You can monitor the progress of dd once it’s running without halting it by using the kill command to send a signal to the process.

After you start dd, open another terminal and enter either:

sudo kill -USR1 $(pgrep ^dd$)

Or, if you’re on BSD or OS X:

sudo kill -INFO $(pgrep ^dd$)

This will display the progress in the dd terminal window without halting the process (by printing to its stderr stream). For example:

# dd if=/dev/urandom of=rando bs=1024 count=1048576
335822+0 records in
335821+0 records out
343880704 bytes (344 MB, 328 MiB) copied, 6.85661 s, 50.2 MB/s

If you would like to get regular updates of the dd progress, then enter:

watch -n5 'sudo kill -USR1 $(pgrep ^dd$)'

watch will probe the dd process every -n seconds (-n5 = 5 seconds) and report without halting it.

Note the proper single quotes in the commands above.

Answered By: James

Update 2016: If you use GNU coreutils >= 8.24 (default in Ubuntu Xenial 16.04 upwards), you can simply add status=progress to your dd command. See method 2 below for details.


Method 1: By using pv

Install pv and put it between input / output only dd commands.

Note: you cannot use it when you already started dd.

From the package description:

pv – Pipe Viewer – is a terminal-based tool for monitoring the
progress of data through a pipeline. It can be inserted into any
normal pipeline between two processes to give a visual indication of
how quickly data is passing through, how long it has taken, how near
to completion it is, and an estimate of how long it will be until
completion.

Installation

sudo apt-get install pv

Example

dd if=/dev/urandom | pv | dd of=/dev/null

Output

1,74MB 0:00:09 [ 198kB/s] [      <=>                               ]

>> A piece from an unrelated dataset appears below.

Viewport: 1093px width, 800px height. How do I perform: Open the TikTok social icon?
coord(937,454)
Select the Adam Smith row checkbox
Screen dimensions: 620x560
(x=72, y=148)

You could specify the approximate size with the --size if you want a time estimation.


Example Assuming a 2GB disk being copied from /dev/sdb

Command without pv would be:

sudo dd if=/dev/sdb of=DriveCopy1.dd bs=4096

Command with pv:

sudo dd if=/dev/sdb | pv -s 2G | dd of=DriveCopy1.dd bs=4096

Output:

440MB 0:00:38 [11.6MB/s] [======>                             ] 21% ETA 0:02:19

Other uses

You can of course use pv directly to pipe the output to stdout:

pv /home/user/bigfile.iso | md5sum

Output

50,2MB 0:00:06 [8,66MB/s] [=======>         ] 49% ETA 0:00:06

Note that in this case, pv recognizes the size automatically.

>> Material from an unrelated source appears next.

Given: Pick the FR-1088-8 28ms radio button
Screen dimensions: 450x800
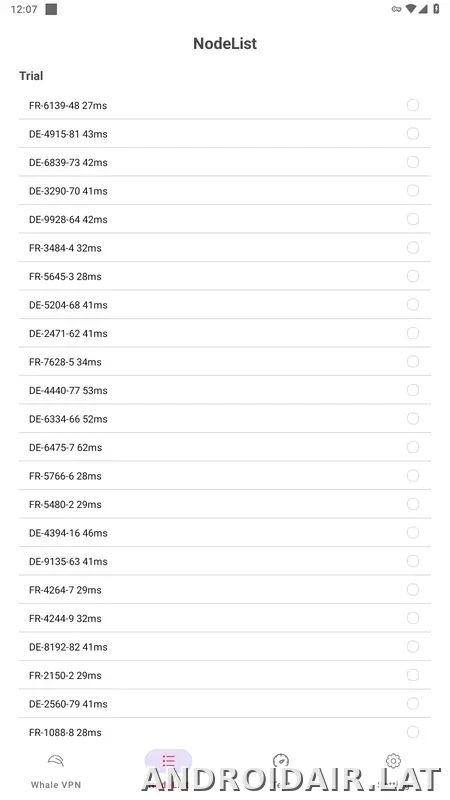Looking at the screenshot, I should coord(413,733).
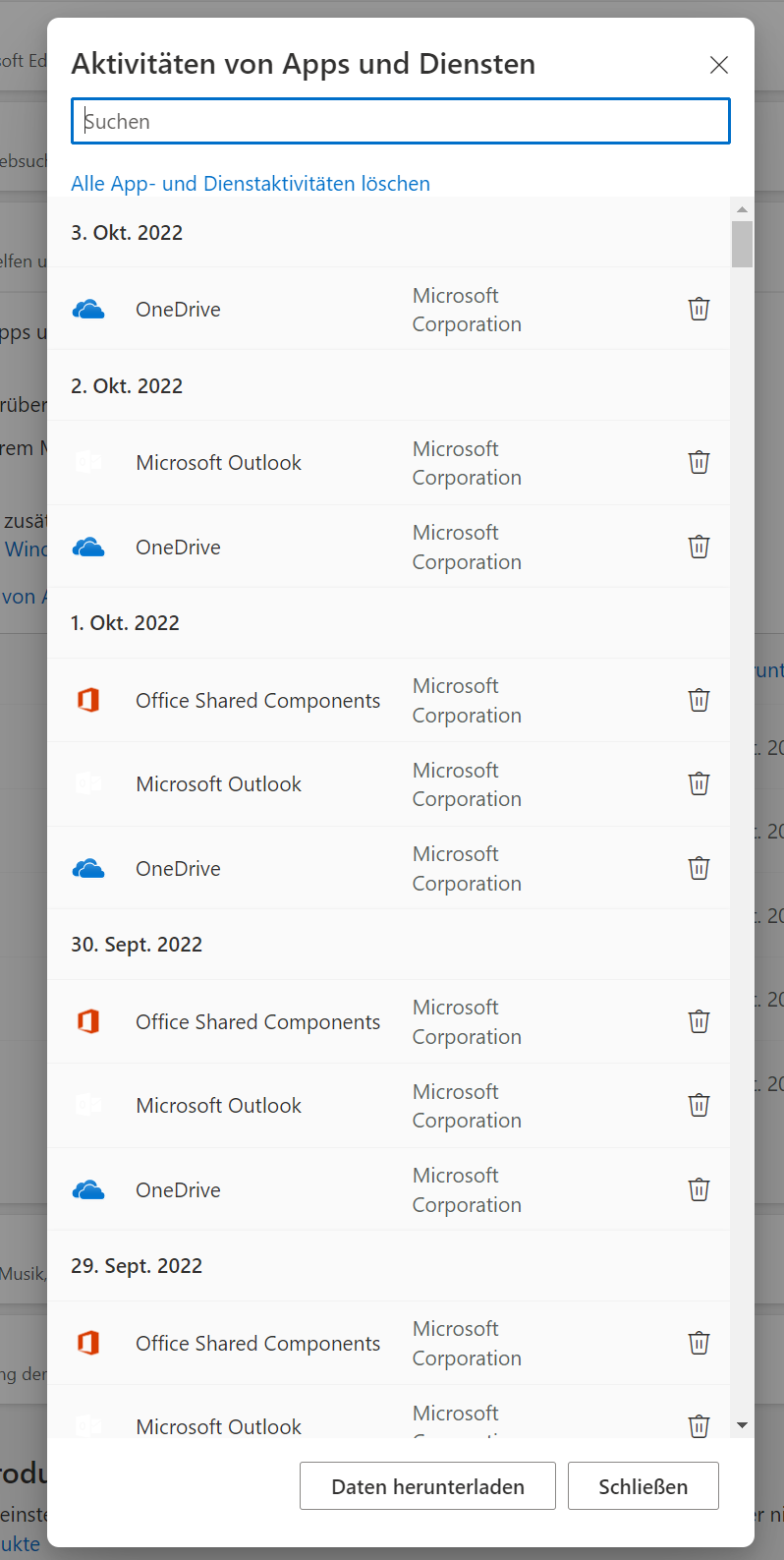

Method 2: New status option added to dd (GNU Coreutils 8.24+)

dd in GNU Coreutils 8.24+ (Ubuntu 16.04 and newer) got a new status option to display the progress:

Example

dd if=/dev/urandom of=/dev/null status=progress

Output

462858752 bytes (463 MB, 441 MiB) copied, 38 s, 12,2 MB/s
Answered By: phoibos

If you have already started dd, and if you are writing a file such as when creating a copy of a pendrive to disk, you can use the watch command to constantly observe the size of the output file to see changes and estimate completion.

watch ls -l /pathtofile/filename

To see only file size (h-human view):

watch ls -sh /pathtofile/filename
Answered By: fabricator4

The best is using http://dcfldd.sourceforge.net/ it is easy to install through apt-get

Answered By: TheNano

So today I got a little frustrated with trying to run kill in a loop while dd was running, and came up with this method for running them in parallel, easily:

function vdd {
    sudo dd "$@" &
    sudo sh -c "while pkill -10 ^dd$; do sleep 5; done"
}

Now just use vdd anywhere you’d normally use dd (it passes all arguments directly through) and you’ll get a progress report printed every 5s.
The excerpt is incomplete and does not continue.